Material for this task below:
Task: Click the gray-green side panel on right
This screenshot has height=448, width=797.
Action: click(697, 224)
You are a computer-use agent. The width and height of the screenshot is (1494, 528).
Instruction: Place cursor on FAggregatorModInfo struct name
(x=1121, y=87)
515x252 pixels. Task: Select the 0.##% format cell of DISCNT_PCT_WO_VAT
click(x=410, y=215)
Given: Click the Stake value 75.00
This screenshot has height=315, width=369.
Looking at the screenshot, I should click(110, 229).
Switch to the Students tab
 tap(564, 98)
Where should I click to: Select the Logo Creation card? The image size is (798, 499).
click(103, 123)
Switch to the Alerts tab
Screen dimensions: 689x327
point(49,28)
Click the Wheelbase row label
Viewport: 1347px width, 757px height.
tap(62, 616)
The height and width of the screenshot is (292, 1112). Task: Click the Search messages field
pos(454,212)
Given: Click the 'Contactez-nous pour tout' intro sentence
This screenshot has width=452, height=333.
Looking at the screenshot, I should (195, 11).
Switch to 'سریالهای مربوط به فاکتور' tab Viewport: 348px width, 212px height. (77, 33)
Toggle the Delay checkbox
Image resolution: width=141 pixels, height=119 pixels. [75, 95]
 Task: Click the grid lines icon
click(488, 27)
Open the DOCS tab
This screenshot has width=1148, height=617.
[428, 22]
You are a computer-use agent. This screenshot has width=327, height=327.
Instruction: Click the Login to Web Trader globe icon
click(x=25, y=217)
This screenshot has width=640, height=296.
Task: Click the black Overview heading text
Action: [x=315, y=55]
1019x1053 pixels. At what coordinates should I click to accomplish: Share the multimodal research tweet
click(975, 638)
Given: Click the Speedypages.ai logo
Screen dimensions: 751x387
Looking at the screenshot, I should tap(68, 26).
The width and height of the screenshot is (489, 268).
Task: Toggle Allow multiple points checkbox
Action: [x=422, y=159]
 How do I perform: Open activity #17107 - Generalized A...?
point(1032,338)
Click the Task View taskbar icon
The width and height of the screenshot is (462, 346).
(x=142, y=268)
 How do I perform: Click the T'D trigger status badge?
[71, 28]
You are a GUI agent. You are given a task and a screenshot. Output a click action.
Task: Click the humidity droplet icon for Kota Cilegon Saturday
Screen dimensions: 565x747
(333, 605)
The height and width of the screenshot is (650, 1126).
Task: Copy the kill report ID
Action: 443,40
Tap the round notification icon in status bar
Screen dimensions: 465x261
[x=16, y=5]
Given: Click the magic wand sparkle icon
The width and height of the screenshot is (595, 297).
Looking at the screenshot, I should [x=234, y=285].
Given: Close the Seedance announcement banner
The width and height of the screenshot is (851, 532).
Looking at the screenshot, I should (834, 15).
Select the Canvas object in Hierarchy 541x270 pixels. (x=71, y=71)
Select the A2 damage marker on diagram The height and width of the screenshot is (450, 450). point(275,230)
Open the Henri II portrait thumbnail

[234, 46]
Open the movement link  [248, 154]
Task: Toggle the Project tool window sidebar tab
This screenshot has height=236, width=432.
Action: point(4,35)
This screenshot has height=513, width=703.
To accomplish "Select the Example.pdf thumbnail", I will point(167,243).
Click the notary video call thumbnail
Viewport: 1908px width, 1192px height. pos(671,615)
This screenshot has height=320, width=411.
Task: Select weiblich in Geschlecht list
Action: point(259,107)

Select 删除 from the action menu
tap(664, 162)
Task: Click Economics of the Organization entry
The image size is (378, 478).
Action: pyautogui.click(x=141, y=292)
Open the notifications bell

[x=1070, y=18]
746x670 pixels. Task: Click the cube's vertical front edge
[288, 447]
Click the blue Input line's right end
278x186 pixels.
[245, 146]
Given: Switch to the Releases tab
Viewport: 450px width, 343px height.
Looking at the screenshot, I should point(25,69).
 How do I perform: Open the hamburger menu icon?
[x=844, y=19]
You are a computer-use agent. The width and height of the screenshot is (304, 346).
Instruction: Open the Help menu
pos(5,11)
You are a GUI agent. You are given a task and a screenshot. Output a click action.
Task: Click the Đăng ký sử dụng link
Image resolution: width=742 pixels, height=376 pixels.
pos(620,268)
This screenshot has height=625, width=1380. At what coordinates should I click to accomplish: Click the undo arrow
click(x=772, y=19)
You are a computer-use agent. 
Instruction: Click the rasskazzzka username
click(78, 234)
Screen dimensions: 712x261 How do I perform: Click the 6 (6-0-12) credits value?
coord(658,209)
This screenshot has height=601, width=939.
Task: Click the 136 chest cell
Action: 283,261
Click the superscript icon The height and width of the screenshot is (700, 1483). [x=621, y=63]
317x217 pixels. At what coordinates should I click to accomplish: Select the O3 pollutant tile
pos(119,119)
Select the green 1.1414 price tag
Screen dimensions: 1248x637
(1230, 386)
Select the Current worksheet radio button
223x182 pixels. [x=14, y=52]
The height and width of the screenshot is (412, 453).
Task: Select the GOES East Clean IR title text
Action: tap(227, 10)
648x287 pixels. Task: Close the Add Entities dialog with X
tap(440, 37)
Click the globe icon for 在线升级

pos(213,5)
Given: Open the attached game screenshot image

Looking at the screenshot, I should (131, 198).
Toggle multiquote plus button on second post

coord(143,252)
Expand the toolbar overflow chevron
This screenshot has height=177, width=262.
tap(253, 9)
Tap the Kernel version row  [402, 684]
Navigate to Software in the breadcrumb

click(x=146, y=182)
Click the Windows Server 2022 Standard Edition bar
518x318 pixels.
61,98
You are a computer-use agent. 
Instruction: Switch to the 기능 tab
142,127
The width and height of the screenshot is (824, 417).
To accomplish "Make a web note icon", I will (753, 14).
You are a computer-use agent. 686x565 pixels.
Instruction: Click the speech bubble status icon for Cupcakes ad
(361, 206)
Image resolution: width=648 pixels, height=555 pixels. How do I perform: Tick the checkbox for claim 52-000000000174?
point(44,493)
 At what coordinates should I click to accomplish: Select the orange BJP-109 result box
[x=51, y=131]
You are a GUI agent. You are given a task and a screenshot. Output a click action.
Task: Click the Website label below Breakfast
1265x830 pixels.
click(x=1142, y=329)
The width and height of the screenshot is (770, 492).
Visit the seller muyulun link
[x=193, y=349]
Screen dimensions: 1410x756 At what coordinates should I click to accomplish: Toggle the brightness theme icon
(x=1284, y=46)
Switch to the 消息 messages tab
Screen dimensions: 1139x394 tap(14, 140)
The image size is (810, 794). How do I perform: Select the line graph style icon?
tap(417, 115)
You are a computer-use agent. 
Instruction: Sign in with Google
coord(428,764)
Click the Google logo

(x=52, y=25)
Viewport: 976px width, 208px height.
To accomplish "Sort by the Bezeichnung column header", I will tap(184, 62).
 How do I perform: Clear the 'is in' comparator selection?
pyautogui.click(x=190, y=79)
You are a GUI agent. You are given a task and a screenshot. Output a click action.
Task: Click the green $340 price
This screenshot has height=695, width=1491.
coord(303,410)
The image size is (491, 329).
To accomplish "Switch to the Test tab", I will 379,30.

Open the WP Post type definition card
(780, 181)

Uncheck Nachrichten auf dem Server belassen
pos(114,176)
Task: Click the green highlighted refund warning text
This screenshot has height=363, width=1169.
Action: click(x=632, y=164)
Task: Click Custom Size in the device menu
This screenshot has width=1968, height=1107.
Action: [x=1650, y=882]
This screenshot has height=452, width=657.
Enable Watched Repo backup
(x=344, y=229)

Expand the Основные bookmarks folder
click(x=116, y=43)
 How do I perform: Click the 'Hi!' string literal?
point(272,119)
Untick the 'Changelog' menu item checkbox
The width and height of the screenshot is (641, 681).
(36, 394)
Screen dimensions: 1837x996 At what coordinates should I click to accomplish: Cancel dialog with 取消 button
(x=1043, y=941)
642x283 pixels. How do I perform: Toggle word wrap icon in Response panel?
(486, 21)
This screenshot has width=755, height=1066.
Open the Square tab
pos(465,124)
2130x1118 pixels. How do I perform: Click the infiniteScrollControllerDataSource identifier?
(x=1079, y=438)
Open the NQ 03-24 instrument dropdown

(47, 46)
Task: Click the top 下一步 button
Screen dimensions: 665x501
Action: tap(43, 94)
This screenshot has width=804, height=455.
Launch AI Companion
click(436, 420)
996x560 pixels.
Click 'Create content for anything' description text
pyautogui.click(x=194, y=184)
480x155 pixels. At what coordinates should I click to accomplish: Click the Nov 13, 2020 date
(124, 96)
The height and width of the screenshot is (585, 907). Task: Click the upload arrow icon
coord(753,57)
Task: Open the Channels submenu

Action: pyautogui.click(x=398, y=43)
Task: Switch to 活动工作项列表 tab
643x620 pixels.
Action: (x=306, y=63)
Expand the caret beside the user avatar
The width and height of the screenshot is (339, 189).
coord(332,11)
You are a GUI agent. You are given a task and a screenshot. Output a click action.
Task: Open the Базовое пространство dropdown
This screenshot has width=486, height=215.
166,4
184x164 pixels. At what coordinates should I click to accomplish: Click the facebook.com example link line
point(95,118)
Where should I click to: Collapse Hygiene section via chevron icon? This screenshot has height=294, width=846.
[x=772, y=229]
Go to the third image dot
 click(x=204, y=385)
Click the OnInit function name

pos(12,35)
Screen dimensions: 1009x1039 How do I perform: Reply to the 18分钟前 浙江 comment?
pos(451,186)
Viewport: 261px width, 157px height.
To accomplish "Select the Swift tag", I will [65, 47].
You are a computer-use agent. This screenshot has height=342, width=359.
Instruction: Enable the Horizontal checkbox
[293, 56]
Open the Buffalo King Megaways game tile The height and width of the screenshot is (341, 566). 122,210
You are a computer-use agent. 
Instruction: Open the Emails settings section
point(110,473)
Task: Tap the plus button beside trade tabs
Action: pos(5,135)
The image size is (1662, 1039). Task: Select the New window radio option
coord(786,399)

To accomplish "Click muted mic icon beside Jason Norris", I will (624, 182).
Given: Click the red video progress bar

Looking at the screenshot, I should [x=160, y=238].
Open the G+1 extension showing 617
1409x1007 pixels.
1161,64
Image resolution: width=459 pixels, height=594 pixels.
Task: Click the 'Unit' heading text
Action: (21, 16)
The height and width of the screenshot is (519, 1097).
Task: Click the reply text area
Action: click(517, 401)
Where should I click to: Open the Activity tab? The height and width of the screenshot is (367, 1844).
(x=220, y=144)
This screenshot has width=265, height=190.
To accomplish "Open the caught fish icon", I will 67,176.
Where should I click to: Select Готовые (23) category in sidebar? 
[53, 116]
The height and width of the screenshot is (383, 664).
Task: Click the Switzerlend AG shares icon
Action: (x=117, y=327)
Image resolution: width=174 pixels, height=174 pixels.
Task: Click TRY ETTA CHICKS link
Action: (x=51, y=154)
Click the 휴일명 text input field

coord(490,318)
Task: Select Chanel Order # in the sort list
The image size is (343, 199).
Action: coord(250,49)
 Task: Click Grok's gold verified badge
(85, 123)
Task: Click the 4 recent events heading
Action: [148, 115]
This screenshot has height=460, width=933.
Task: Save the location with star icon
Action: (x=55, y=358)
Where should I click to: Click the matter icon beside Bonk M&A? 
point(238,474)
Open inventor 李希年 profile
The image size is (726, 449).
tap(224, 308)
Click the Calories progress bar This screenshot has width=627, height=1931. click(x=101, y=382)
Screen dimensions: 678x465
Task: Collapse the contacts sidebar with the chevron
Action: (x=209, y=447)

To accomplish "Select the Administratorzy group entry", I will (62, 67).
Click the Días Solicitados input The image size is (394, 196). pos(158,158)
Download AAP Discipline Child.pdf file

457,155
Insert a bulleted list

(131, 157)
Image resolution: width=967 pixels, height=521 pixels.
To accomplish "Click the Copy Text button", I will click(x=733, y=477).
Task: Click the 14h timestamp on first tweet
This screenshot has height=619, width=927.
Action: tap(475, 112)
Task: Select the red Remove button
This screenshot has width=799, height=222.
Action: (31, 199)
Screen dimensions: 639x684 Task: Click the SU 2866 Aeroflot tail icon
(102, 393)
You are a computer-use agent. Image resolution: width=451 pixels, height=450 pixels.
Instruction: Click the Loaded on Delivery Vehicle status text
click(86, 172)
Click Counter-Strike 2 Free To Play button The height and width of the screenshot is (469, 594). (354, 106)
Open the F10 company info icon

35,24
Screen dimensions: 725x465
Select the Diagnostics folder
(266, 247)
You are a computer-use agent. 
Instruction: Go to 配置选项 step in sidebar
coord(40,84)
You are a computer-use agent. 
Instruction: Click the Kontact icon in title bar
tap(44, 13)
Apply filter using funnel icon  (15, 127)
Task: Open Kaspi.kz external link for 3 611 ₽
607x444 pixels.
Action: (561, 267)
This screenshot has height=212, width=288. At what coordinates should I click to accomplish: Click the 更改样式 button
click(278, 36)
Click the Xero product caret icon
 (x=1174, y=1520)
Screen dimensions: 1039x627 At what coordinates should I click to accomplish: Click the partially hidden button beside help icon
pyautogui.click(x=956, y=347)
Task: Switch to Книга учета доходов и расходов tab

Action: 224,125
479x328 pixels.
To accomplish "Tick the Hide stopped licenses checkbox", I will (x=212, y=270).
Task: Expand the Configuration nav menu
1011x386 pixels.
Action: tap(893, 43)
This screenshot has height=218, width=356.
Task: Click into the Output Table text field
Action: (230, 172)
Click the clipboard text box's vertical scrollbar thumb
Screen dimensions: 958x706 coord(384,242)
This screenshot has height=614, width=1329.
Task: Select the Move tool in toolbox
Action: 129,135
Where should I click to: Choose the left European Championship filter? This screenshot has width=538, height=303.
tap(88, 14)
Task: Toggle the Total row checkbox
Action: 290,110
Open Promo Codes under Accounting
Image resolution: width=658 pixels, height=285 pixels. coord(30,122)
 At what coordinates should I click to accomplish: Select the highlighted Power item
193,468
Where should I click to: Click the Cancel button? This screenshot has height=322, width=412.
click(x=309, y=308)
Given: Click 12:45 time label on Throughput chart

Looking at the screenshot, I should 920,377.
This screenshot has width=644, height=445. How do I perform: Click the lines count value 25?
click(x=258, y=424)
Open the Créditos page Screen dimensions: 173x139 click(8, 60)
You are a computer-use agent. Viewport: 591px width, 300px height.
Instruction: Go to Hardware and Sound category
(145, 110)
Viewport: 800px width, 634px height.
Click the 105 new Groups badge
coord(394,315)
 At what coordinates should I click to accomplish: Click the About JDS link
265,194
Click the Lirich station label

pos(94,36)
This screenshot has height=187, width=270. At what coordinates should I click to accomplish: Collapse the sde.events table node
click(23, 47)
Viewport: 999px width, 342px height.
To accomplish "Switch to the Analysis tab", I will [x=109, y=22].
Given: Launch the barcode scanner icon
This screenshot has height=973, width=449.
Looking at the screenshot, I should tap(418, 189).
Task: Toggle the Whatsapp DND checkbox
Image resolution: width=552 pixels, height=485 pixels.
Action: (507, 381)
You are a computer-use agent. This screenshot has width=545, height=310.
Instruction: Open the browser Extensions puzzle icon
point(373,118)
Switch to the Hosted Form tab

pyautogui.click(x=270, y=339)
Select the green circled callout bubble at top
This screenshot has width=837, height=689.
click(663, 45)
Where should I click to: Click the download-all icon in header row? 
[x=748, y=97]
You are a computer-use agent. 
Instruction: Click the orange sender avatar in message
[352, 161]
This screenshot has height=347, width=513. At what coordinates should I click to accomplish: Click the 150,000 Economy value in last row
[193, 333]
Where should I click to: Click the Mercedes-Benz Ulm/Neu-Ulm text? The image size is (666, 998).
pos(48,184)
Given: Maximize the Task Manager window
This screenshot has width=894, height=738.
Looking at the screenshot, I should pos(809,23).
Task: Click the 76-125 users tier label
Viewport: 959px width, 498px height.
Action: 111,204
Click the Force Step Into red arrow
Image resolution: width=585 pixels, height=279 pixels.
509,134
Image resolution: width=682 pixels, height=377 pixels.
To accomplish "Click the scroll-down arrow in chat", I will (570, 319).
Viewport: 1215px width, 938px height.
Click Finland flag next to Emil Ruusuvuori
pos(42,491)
End of Material for this task.
Try it: What you return should be the lines from the start of the data through the line with "Given: Click the Stake value 75.00", quoted exactly and nothing more.

Task result:
Task: Click the gray-green side panel on right
This screenshot has height=448, width=797.
Action: click(697, 224)
You are a computer-use agent. The width and height of the screenshot is (1494, 528).
Instruction: Place cursor on FAggregatorModInfo struct name
(x=1121, y=87)
515x252 pixels. Task: Select the 0.##% format cell of DISCNT_PCT_WO_VAT
click(x=410, y=215)
Given: Click the Stake value 75.00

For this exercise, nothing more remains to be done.